I’m very nosey. I always have been, and I guess I always will be.
I stood at the door because I wanted to hear. I remember the doctor looking at my mom and saying, “Do you know your husband is a homosexual?” Mom said, “No he's not!” The doctor answered, “He is a homosexual. We also believe that he's HIV positive.” I never heard anything else the doctor or my mom said.
I didn't know what HIV meant. I didn't want anybody to know that I had eavesdropped because I knew I would be in trouble. I went to the library at school and slowly figured out what HIV meant. I knew what homosexual was because daddy had preached against it from the pulpit. I knew it was wrong.
My life spiraled out of control from there. I quit going to school at the age of fourteen. I wouldn't get out of bed. I started eating everything I could find. I gained about fifty pounds in one year. It's still a struggle to this day. I hated life and everything about it. I was admitted to HCA Valley Hospital because I couldn’t function.

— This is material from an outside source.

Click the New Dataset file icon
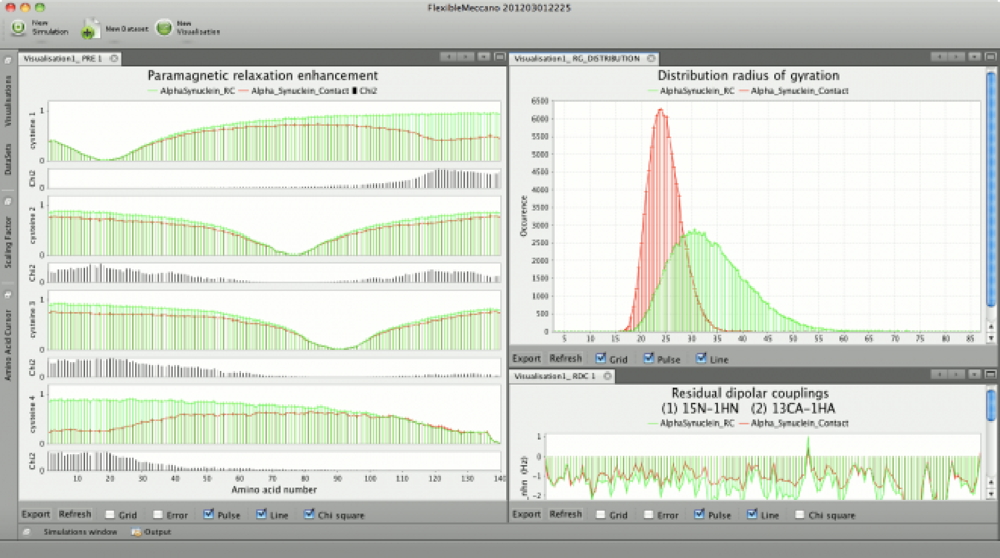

I was mad at my dad for destroying my family. He had taught me homosexual behavior was a sin. He had instilled in me that homosexuality was wrong, and suddenly he was trying to get me to justify it. The first night I was in the hospital I began to pray and cry out to God. I was just fourteen. I was still very young. God met me there. Through that situation, I was able to tell my dad that I knew the truth about his sexual preference. He had to sit on a couch and tell me. I was the first one to hear him verbalize the fact that he was gay.
Through all of this, I had so much anger towards my mom. Somehow I needed mom to be mad at him. I needed to see that she acknowledged that he had hurt her. Instead, she showed me the love of God. She showed me that no matter what daddy did, she was going to love him, but she never condoned the sin. Daddy lived that lifestyle until I was twenty years old.
We received a phone call that he had full-blown AIDS. We had two weeks to process the fact that he was dying. Forty-five minutes to an hour before he died, the Lord Jesus Christ had mercy on me. God let my daddy wake up. My pastor was there, my sisters, and my mom. I begged him to repent. He did express repentance. Although he prayed with me I don't know if it made a difference. It did in my mind.
You just have to learn to love people regardless of what they do or what they say. You have to forgive, and that’s a choice.